Örneğin ünlü mimar Libeskind mesleki eğitimine müzikle başlamış olup virtüözlüğe ulaşmıştır ancak mimarlık tutkusunu keşfetmesiyle müzik kariyerini yarıda bırakarak mimarlık eğitimine başlamıştır. Libeskind müzik eğitimini bıraksa bile müzikten tamamen kopmamıştır. Projelerinde ve çizimlerinde; mimarlık ve müzik yakın etkileşim içindedir. Libeskind’in mimarlık ve müzik etkileşimini, tasarladığı müze yapısı olan Berlin Yahudi Müzesinde görmekteyiz. Schönberg’in yalnızca iki perdesini tamamladığı üç perdelik Musa ve Harun (Moses and Aaron) adlı operası, Libeskind’in Berlin Yahudi Müze projesindeki temalarından biridir. Operada geçen ve eksik kalan “oh word, thou word, that I lack!” cümlesini ‘ey sözcük, sen, bende olmayan sözcük!’ olarak tamamlayan Libeskind bu dizeleri müzeye mimari anlamda “Voided Void” (Boşaltılmış Boşluk) olarak yansıtmaktadır. ‘Yahudi Müzesindeki “Voided Void”, şimdiki ismiyle Soykırım Kulesi, Berlin’in eski tarihini bir şekilde sonlandıran mekândır (Şekil 3.15). Yani sonlanamayan Musa ve Harun Operasını Libeskind bir anlamda kendi tasarımında sonlandırmıştır (Maden, 2009).

Şekil 3.15. Berlin Yahudi Müzesi Soykırım Kulesi (URL 9)

Tasarımcının deneyimlerine ilişkin özet bilgilere Tablo 3.4’de yer verilmiştir.

Tablo 3.4. Mimari Tasarımda Tasarımcının Deneyimleri

Mimari Tasarımda Tasarımcının Deneyimleri

Kültürel Deneyimleri

Tasarımcının bilgi birikiminde yetiştiği çevreninde etkisi büyüktür. Tasarımcının içinde bulunduğu çevreden edindiği kültürel deneyimler tasarımcının tasarımlarına yansımaktadır. Tasarımcının kültürel deneyimlerinden yola çıkarak konsept belirlemesi de oldukça doğaldır.

Fiziksel Deneyimleri

Tasarımcının tasarım yetileri tasarımcının deneyimlediği aktivitelerle gelişmektedir. Bir tasarımcı yeni bir yer gördüğünde veya yeni bir kitap okuduğunda tasarım gücü de gelişir, esin kaynağı artar. Tasarımcının fiziksel olarak deneyimlediği her eylem ona ilham verebilir.

Mimari tasarımda tasarımcının deneyimleri tablosu, tasarımcının deneyimlerine ilişkin verilen bilgilerin özeti niteliğindedir. Balkan (2005) ve Bilir (2013) kaynaklarından yararlanılarak hazırlanmıştır.

[Veri Kesiti]
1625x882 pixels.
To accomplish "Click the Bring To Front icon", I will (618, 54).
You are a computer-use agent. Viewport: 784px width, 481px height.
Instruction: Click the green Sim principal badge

[Görev Listesi]
[a] Belge bölümünde "Fiziksel Deneyimleri" sözlerinden başlayıp "kaynaklarından yararlanılarak hazırlanmıştır." sözleri de dahil olmak üzere o kısmı harfi harfine yazıya geçirin.
[b] Belge bölümüne göre aşağıdaki soruları yanıtlayın.
(i) Libeskind mesleki eğitimine hangi alanla başlamıştır?
(ii) Schönberg'in üç perdelik Musa ve Harun operasının kaç perdesi tamamlanmıştır?
(iii) Tablo 3.4 hangi kaynaklardan yararlanılarak hazırlanmıştır?
[c] Aşağıdaki ifadelerin belge bölümüyle uyuşup uyuşmadığını belirtin. Her biri için evet ya da hayır deyin ve belge bölümünden belirleyici sözleri alıntılayın.
(i) "Voided Void" bugün Soykırım Kulesi adıyla anılmaktadır.
(ii) Libeskind mimarlık eğitimine başladıktan sonra müzikten tamamen kopmuştur.
(iii) Tasarımcının yetiştiği çevrenin bilgi birikimine etkisi azdır.

[Görev Yanıtları]
[a]
Fiziksel Deneyimleri

Tasarımcının tasarım yetileri tasarımcının deneyimlediği aktivitelerle gelişmektedir. Bir tasarımcı yeni bir yer gördüğünde veya yeni bir kitap okuduğunda tasarım gücü de gelişir, esin kaynağı artar. Tasarımcının fiziksel olarak deneyimlediği her eylem ona ilham verebilir.

Mimari tasarımda tasarımcının deneyimleri tablosu, tasarımcının deneyimlerine ilişkin verilen bilgilerin özeti niteliğindedir. Balkan (2005) ve Bilir (2013) kaynaklarından yararlanılarak hazırlanmıştır.

[b]
(i) Müzikle.
(ii) Yalnızca iki perdesi.
(iii) Balkan (2005) ve Bilir (2013) kaynaklarından.

[c]
(i) Evet: "şimdiki ismiyle Soykırım Kulesi"
(ii) Hayır: "Libeskind müzik eğitimini bıraksa bile müzikten tamamen kopmamıştır."
(iii) Hayır: "Tasarımcının bilgi birikiminde yetiştiği çevreninde etkisi büyüktür."